The problems generated by a rhetorical negation of leaders were documented by Jo Freeman in her classic 1970s essay The Tyranny of Structurelessness, based on her experience with the women’s liberation movement:
This means that to strive for a structureless group is as useful, and as deceptive, as to aim at an “objective” news story, “value-free” social science, or a “free” economy. A “laissez faire” group is about as realistic as a “laissez faire” society; the idea becomes a smokescreen for the strong or the lucky to establish unquestioned hegemony over others. This hegemony can be so easily established because the idea of “structurelessness” does not prevent the formation of informal structures, only formal ones. Similarly “laissez faire” philosophy did not prevent the economically powerful from establishing control over wages, prices, and distribution of goods; it only prevented the government from doing so. Thus structurelessness becomes a way of masking power, and within the women’s movement is usually most strongly advocated by those who are the most powerful (whether they are conscious of their power or not). As long as the structure of the group is informal, the rules of how decisions are made are known only to a few and awareness of power is limited to those who know the rules. Those who do not know the rules and are not chosen for initiation must remain in confusion, or suffer from paranoid delusions that something is happening of which they are not quite aware. 
For the sake of brevity, this post will simply string together Chomsky’s words with minimal additions. Primary sources are provided where possible. If you feel context is missing (it isn’t), feel free to reach out. And keep Freeman’s words in mind as you read along.
Chomsky himself did a lot of damage to his own cult in the run-up to the U.S. 2020 Presidential Election.
In an interview with The Young Turks he asserted that Trump was “the most dangerous figure in human history.”  This, particularly in the context of the very publicized struggle to extract concessions from the DNC, landed as an inopportune sabotage of left-electoralist efforts.
Elsewhere, a fan e-mailed him to ask if he would vote for Bloomberg if it came down to him vs. Trump, to which he responded: “Definitely. Not to do so is in effect a vote for Trump, a path to disaster.”  Once again, it wasn’t clear what the point of this was. “Vote Blue No Matter Who”? Even for Bloomberg?
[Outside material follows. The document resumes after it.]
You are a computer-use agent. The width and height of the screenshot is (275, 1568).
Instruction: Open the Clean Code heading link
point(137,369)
Chomsky also signed his name to a rather infamous Harper’s open letter lambasting “social justice activism” in U.S. colleges. The letter referred in vague and unspecific terms to controversies that would’ve been in the collective consciousness at the time:
Editors are fired for running controversial pieces; books are withdrawn for alleged inauthenticity; journalists are barred from writing on certain topics; professors are investigated for quoting works of literature in class; a researcher is fired for circulating a peer-reviewed academic study; and the heads of organizations are ousted for what are sometimes just clumsy mistakes. 
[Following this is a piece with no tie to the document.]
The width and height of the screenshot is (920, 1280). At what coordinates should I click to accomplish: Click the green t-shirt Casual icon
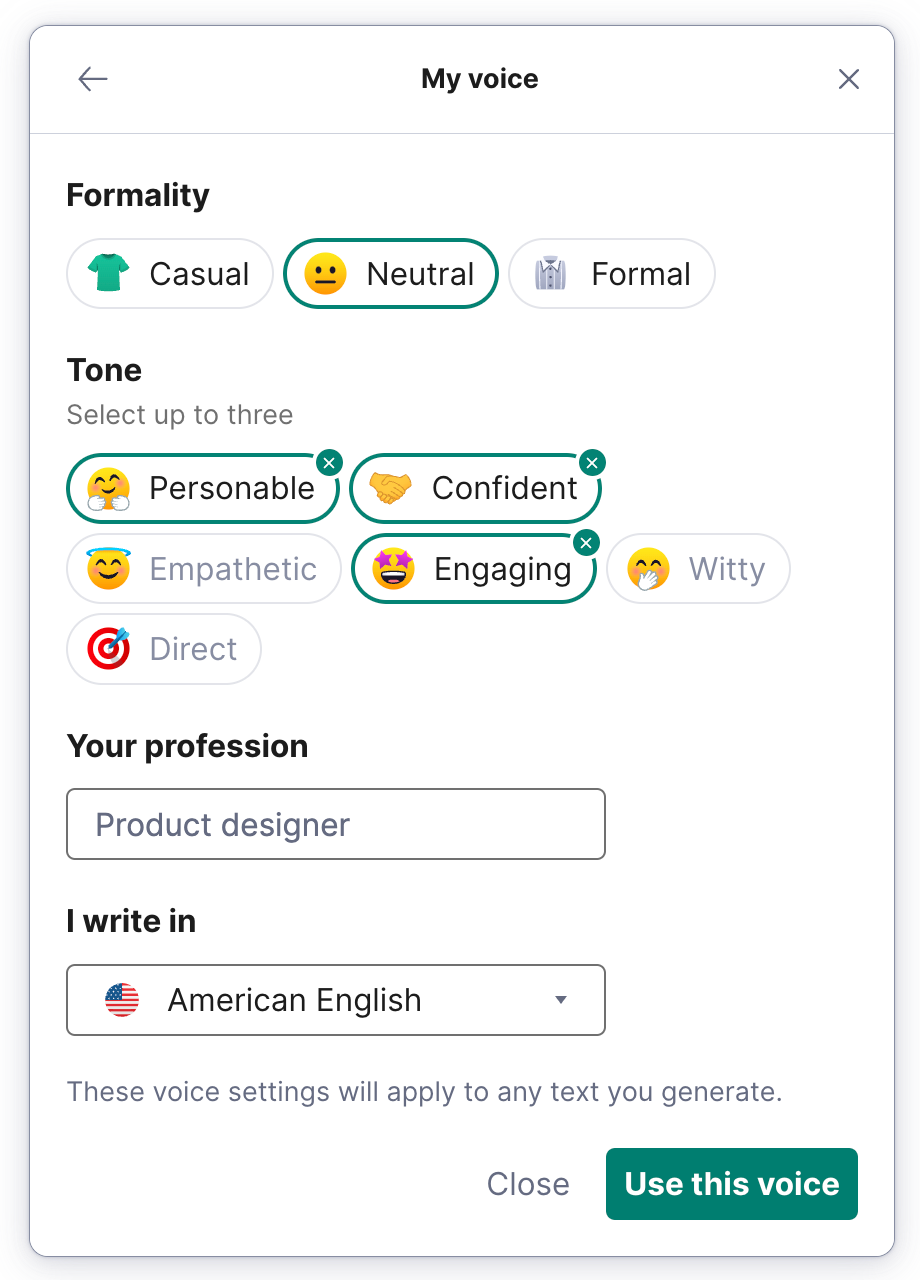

Each one of these incidents is distorted according to the principles of the outrage machine described by Adam Johnson in a 2017 essay:
These articles are almost always composed of a series of anecdotes about college kids overreacting to a perceived slight. Sometimes the writer has a point, and they’re goofy or anti-intellectual; other times one investigates further, and it’s not nearly absurd as they make it out to be on its face. Take, for example the Robby Soave’s piece in The Daily Beast (Soave’s employer, Reason, lo and behold is also funded by the Koch Brothers).
“Abolish English Classes that Feature White Male Poets” screamed his subheadline. Except, reading down page one realizes it’s actually English Classes that only featured white male poets they wanted removed. That’s a major difference. You may still think it’s silly but eliminating a class because it only has X is different than eliminating because it has X. In the same article, Soave would write:
Students should feel free to explore how female authors, and authors of color, were mistreated throughout history, but this shouldn’t exempt them from studying Shakespeare.
Except the students weren’t trying to be exempt from reading Shakespeare, they were trying to add nonwhite authors in addition to him in a fresh, new inclusive course. 
Chomsky’s participation tarnished his reputation more than it elevated the letter. Despite his legendary attention to detail and recollection of facts, Chomsky lent his name to what was roundly jeered as a right-wing hit-job. And there it remains, in the illustrious company of Bari Weiss, Yascha Mounk, David Brooks, Anne Applebaum, J.K. Rowling, Francis Fukuyama, Steven Pinker, David Frum, Malcolm Gladwell, Matt Yglesias, and Fareed Zakaria.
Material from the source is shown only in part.